● **Exercise**
Reproduce the records exactly, beginning with their first line and ending with the line that contains "Image resolution: width=1080", and output nothing more.

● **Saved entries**
· · · ·

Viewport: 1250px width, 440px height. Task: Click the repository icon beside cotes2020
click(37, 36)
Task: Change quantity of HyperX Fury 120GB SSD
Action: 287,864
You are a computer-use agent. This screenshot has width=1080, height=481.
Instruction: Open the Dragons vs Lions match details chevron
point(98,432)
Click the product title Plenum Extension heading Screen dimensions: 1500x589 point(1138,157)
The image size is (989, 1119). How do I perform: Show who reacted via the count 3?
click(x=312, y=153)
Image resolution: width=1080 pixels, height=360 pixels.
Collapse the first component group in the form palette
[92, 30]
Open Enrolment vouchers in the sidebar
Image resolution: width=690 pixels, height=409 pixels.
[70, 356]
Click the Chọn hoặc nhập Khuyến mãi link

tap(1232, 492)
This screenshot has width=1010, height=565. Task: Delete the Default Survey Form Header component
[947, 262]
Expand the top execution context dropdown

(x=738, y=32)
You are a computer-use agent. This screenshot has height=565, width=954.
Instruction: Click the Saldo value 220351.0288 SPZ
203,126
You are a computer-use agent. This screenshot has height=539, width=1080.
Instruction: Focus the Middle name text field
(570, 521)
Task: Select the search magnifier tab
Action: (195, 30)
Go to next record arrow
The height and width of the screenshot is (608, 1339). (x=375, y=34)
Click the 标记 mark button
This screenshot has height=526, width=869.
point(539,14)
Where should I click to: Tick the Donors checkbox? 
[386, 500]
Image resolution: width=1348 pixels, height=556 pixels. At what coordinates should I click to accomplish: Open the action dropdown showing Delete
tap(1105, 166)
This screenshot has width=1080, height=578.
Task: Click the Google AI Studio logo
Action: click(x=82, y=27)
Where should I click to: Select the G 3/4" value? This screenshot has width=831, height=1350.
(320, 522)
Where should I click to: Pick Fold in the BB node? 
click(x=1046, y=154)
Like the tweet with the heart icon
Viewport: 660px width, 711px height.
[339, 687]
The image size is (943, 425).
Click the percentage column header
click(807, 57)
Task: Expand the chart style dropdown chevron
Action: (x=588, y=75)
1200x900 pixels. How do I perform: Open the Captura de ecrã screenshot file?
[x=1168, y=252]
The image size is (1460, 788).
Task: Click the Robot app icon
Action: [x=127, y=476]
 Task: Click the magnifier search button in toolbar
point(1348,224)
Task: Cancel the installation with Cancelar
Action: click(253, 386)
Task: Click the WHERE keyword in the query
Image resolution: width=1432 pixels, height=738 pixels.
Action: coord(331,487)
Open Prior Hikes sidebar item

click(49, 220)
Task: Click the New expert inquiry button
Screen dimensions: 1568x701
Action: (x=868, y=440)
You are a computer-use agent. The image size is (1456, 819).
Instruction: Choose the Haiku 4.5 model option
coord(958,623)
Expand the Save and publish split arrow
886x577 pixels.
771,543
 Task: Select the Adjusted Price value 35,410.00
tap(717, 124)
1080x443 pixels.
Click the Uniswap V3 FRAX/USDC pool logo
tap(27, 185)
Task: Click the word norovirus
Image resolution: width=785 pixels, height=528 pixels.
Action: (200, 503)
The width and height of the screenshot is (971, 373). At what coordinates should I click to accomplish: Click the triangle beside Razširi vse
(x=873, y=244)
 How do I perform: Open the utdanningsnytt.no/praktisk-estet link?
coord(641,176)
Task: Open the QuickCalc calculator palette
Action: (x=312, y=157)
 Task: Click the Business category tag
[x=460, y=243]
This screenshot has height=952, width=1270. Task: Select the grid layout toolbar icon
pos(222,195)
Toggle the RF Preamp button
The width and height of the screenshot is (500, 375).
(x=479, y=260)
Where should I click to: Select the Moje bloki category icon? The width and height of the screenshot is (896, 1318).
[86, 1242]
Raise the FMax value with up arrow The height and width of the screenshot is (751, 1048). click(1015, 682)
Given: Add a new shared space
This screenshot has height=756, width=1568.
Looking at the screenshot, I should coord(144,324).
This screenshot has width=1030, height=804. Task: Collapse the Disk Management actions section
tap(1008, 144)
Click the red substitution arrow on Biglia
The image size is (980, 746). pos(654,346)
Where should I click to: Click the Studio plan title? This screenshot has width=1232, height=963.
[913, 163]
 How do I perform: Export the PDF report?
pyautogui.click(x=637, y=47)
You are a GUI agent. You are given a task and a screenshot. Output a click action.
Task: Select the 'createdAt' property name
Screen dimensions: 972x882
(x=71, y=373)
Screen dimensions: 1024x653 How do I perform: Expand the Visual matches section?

· · · ·

● **Result of this exercise**
Viewport: 1250px width, 440px height. Task: Click the repository icon beside cotes2020
click(37, 36)
Task: Change quantity of HyperX Fury 120GB SSD
Action: 287,864
You are a computer-use agent. This screenshot has width=1080, height=481.
Instruction: Open the Dragons vs Lions match details chevron
point(98,432)
Click the product title Plenum Extension heading Screen dimensions: 1500x589 point(1138,157)
The image size is (989, 1119). How do I perform: Show who reacted via the count 3?
click(x=312, y=153)
Image resolution: width=1080 pixels, height=360 pixels.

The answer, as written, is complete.